Poems and Chronicles
Old English literature was written in Anglo-Saxon (old English) from the second half of 5th century to time of the Norman conquest in 1066. It includes different genres: epic poetry, chronicles, riddles, translation of Bible from Latin, stories about the lives of saints and sermons. The most important are the epic poem Beowulf, the Angle-Saxon Chronicle and poem Caedmon’s Hymn from 7th century. There are two types of Old English poetry: the heroic pre-Christian and Christian.
Old English poetry was oral and anonymous. The poets were called scop, he entertained the noblemen in halls (often accompanied by a harp). They are important to shape a common cultural identity. The poetry is divided into two complementary modes: epic and elegiac.

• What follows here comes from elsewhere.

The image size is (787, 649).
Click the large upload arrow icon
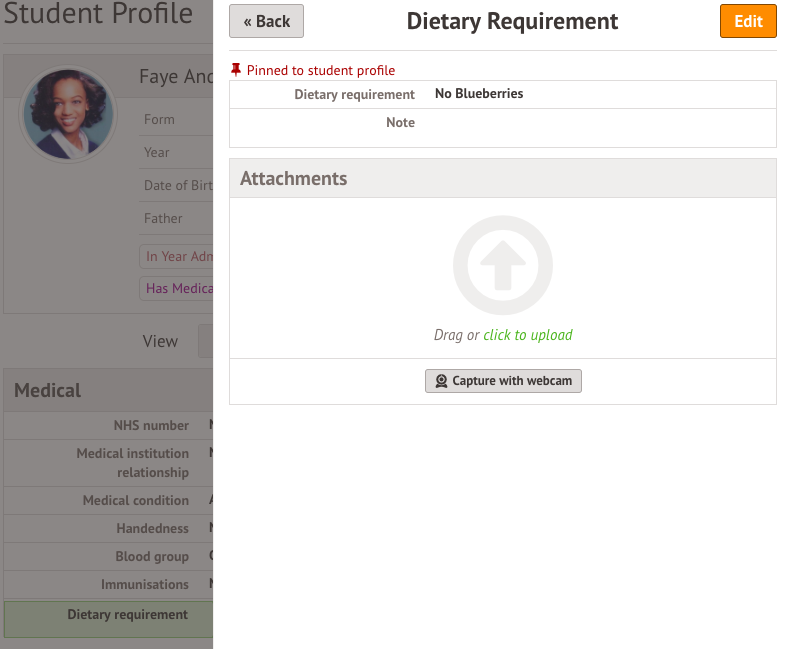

originally the Anglo-Saxon poetry was oral and based on memorization (from mouth to mouth) until in the 11th century it was written by the church clerks who fixed its form.

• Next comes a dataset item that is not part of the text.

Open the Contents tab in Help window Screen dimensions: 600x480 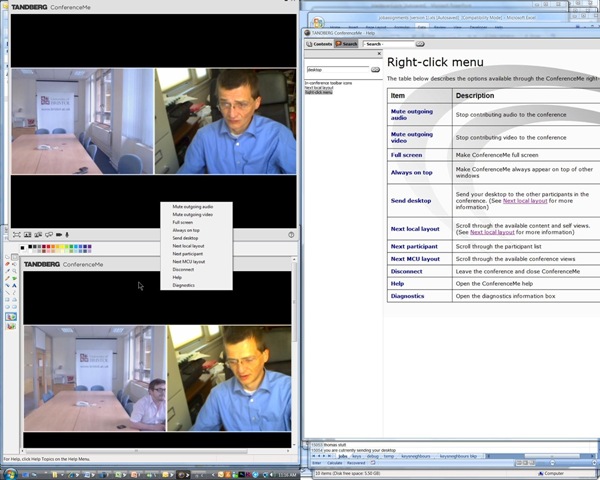click(x=320, y=44)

the most important formal aspects of Anglo-Saxon poetry were stress and alliteration, that is the repetition of the same initial consonant sound. Each line was divided into two halves by a break or caesura and had 4 stresses.

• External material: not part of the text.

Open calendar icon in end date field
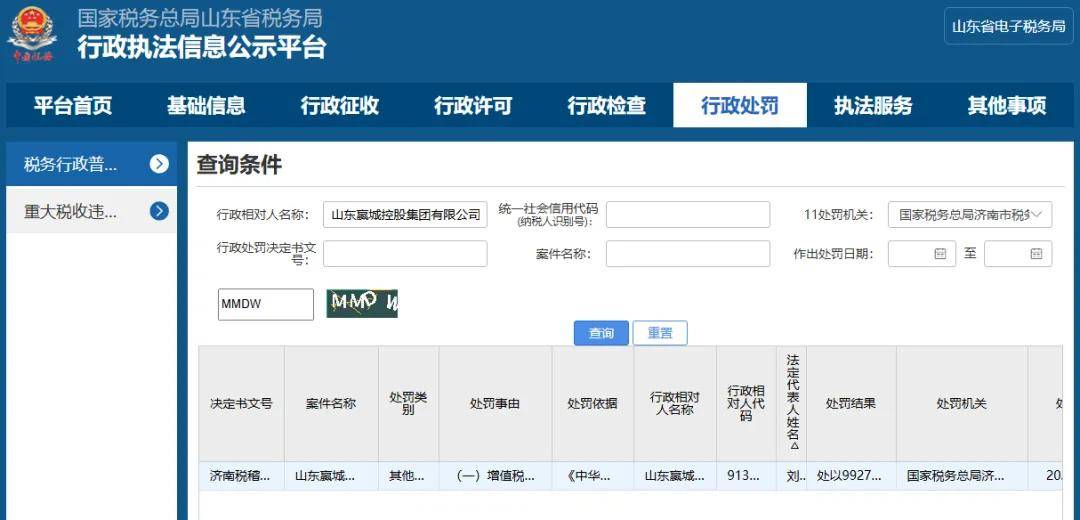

One peculiarity of Anglo-Saxon literature is the riddle, a linguistic guessing game. They are generally in the first person.
Old english prose
old English prose first appeared from the 9th century to 12th century. Prose was written in Latin before the reign of King Alfred, who decided to translate many books from Latin into Old English. The Anglo-Saxon chronicle was probably started in the time of king Alfred. Old English literature survived the Norman conquest of 1066 to 14th century, but when the monasteries were destroyed (during Reformation), the manuscripts were sent to the antiquarians and scholars.